### Excerpted records
◇ ◇ ◇
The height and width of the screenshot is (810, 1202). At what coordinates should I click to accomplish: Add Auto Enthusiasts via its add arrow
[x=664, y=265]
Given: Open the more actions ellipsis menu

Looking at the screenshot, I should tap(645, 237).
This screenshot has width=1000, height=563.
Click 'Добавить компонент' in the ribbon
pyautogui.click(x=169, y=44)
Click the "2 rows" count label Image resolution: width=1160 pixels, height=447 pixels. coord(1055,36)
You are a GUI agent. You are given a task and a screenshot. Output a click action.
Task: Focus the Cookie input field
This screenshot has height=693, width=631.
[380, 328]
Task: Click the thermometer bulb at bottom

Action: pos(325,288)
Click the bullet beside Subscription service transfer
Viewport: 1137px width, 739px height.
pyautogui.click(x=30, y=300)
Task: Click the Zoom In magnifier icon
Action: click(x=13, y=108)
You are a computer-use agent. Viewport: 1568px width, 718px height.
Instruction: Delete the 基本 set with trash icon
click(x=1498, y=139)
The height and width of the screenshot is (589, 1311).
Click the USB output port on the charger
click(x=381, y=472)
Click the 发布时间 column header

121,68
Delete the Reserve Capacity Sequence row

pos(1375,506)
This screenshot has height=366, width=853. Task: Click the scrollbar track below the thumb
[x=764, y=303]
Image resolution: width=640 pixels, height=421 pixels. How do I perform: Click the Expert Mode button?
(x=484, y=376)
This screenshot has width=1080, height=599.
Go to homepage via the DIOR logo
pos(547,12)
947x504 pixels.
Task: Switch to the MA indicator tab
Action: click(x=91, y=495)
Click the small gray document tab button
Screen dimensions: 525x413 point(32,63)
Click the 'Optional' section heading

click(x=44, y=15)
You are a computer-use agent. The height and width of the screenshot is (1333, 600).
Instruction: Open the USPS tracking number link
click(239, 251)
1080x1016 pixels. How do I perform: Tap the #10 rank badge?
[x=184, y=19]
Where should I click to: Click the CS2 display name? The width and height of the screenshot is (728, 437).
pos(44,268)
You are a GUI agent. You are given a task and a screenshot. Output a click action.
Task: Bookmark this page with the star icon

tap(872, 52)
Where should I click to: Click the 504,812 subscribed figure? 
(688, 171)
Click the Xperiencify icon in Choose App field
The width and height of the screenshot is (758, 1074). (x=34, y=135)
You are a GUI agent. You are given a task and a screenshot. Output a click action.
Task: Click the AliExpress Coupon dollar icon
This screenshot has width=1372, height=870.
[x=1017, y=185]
◇ ◇ ◇
From the material above, copy every line where the word "computer" is found.

### Task output
You are a computer-use agent. Viewport: 1568px width, 718px height.
You are a computer-use agent. The height and width of the screenshot is (1333, 600).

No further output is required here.